Records for this exercise
##########

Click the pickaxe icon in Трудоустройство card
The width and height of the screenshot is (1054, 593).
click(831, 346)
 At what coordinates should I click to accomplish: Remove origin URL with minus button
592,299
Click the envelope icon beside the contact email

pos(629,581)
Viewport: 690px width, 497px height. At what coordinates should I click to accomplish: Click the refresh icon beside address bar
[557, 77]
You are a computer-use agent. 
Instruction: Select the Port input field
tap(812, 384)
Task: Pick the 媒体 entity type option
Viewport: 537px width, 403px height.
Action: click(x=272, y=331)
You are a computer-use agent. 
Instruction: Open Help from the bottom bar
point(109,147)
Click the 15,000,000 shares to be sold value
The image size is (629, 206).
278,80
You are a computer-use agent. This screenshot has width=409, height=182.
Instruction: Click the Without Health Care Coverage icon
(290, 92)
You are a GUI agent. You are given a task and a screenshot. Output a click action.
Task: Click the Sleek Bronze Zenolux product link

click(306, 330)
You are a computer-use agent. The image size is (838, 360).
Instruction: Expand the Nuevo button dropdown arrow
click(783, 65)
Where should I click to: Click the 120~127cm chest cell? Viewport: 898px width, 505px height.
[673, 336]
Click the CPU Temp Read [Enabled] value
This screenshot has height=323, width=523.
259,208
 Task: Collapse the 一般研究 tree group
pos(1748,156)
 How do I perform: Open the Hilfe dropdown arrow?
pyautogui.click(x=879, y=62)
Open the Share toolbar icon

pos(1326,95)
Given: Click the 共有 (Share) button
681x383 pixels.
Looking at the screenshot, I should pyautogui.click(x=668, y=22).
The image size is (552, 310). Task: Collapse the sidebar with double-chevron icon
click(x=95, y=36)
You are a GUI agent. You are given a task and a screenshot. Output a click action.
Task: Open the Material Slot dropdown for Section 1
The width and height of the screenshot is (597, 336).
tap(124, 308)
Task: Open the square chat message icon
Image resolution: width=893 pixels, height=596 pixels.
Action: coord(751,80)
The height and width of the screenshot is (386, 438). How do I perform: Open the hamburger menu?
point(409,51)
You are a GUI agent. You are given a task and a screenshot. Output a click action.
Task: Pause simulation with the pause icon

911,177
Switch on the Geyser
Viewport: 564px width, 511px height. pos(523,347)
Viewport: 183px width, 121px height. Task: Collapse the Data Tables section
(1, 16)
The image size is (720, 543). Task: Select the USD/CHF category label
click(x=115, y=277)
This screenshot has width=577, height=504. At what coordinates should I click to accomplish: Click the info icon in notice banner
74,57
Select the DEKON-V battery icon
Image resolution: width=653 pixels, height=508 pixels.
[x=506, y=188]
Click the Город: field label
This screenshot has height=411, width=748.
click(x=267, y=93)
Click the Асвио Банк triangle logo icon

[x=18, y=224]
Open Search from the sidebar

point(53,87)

##########

Given request
Render the stretch from the line containing "This screenshot has width=577, height=504." through the end of the listing as a JSON list of strings, one string per line, omitting blank lines.

Finished answer
[
  "This screenshot has width=577, height=504. At what coordinates should I click to accomplish: Click the info icon in notice banner",
  "74,57",
  "Select the DEKON-V battery icon",
  "Image resolution: width=653 pixels, height=508 pixels.",
  "[x=506, y=188]",
  "Click the Город: field label",
  "This screenshot has height=411, width=748.",
  "click(x=267, y=93)",
  "Click the Асвио Банк triangle logo icon",
  "[x=18, y=224]",
  "Open Search from the sidebar",
  "point(53,87)"
]